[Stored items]

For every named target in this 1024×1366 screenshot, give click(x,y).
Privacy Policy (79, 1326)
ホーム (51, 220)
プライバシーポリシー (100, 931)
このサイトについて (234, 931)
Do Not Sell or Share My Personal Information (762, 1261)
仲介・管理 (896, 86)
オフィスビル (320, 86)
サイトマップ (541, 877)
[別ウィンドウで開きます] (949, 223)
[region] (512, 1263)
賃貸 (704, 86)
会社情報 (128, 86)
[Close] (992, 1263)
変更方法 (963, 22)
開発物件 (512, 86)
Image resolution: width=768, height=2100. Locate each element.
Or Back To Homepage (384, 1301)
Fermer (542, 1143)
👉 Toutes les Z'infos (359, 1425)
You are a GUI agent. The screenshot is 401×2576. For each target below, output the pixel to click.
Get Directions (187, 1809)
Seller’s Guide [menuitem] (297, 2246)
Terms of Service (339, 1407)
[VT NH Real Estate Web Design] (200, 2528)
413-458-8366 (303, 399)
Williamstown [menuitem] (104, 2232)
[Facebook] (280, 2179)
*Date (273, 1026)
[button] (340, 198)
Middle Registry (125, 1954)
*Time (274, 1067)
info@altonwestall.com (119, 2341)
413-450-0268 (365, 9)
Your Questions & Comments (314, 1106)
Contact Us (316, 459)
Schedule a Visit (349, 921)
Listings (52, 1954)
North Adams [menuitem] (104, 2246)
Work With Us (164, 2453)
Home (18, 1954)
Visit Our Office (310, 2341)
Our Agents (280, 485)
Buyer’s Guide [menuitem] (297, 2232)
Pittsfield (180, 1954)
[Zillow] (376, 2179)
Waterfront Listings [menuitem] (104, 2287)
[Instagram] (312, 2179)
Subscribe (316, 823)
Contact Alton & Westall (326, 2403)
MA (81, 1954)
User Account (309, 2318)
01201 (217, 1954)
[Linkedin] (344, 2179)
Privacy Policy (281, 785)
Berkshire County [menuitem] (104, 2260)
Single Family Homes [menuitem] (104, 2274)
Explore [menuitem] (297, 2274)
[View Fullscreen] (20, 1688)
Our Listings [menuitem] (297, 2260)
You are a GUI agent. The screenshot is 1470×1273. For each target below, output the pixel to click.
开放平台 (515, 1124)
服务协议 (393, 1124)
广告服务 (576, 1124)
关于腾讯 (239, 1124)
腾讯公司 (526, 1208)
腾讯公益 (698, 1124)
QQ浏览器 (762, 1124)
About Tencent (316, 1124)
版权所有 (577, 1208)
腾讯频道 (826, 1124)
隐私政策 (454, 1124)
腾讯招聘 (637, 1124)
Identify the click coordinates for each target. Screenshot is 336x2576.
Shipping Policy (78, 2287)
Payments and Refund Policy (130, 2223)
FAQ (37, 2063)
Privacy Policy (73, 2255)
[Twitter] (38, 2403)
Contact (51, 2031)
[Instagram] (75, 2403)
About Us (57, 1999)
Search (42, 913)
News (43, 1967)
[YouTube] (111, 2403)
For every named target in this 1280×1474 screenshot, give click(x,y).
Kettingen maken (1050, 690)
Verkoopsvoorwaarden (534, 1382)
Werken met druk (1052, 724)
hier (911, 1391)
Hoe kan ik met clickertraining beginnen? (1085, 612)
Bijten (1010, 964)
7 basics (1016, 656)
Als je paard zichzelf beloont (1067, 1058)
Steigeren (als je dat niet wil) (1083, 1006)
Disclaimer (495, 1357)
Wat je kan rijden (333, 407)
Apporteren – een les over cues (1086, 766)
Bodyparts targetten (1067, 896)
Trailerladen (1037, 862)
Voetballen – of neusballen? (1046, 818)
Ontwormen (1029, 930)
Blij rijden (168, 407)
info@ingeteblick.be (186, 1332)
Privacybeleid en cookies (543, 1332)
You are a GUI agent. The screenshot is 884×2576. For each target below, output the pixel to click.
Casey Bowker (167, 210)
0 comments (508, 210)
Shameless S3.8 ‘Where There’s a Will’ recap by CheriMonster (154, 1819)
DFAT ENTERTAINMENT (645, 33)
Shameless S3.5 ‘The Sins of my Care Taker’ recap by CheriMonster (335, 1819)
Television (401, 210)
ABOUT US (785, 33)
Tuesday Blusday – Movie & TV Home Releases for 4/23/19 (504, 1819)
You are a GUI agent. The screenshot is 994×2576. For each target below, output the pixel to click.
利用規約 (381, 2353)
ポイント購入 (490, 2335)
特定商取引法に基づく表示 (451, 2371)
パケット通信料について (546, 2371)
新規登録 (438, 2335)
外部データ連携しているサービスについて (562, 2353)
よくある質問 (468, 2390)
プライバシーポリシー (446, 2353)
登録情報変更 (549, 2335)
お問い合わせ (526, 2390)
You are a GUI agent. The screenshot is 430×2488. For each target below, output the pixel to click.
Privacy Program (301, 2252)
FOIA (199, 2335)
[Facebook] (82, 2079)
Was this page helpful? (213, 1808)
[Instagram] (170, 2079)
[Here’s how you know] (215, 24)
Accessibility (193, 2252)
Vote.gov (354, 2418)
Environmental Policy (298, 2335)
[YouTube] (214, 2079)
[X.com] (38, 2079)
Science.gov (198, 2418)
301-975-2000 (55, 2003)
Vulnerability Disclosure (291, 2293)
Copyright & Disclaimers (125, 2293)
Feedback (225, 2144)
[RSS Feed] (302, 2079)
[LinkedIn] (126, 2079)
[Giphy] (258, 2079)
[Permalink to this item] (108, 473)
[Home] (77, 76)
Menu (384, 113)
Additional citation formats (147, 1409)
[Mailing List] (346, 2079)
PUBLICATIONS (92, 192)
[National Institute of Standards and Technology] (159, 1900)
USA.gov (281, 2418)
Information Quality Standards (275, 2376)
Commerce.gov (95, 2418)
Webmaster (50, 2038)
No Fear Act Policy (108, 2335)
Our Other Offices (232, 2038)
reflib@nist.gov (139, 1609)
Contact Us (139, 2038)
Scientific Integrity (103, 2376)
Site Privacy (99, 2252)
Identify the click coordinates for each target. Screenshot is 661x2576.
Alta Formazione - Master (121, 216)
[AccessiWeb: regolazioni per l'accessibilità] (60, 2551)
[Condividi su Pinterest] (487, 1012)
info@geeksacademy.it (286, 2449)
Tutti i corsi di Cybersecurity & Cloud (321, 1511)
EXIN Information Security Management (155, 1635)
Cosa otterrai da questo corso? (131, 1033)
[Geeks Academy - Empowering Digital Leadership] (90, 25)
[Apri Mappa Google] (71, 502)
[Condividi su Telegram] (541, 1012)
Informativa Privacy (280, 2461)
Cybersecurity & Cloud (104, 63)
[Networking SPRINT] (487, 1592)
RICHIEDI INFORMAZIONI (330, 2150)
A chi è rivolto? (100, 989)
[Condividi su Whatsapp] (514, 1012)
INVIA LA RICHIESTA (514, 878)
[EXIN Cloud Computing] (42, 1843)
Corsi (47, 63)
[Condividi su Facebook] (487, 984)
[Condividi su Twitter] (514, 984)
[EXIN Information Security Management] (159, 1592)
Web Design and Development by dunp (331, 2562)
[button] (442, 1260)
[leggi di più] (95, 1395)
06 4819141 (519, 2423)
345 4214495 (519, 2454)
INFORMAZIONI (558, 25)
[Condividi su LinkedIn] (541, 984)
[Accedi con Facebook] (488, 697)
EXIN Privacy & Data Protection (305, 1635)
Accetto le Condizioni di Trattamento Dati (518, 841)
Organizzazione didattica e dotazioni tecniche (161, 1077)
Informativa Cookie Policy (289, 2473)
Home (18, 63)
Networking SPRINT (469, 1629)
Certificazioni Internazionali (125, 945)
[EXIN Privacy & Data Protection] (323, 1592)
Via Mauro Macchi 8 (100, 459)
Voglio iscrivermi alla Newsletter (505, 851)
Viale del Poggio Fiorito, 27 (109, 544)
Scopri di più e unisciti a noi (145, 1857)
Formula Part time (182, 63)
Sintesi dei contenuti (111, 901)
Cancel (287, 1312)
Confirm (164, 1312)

§ Task goal:
Beginning with the line that holds "[EXIN Privacy & Data Protection] (323, 1592)", please give again each line exactly until the records end, and include that final line.

§ Answer to this task:
[EXIN Privacy & Data Protection] (323, 1592)
Via Mauro Macchi 8 (100, 459)
Voglio iscrivermi alla Newsletter (505, 851)
Viale del Poggio Fiorito, 27 (109, 544)
Scopri di più e unisciti a noi (145, 1857)
Formula Part time (182, 63)
Sintesi dei contenuti (111, 901)
Cancel (287, 1312)
Confirm (164, 1312)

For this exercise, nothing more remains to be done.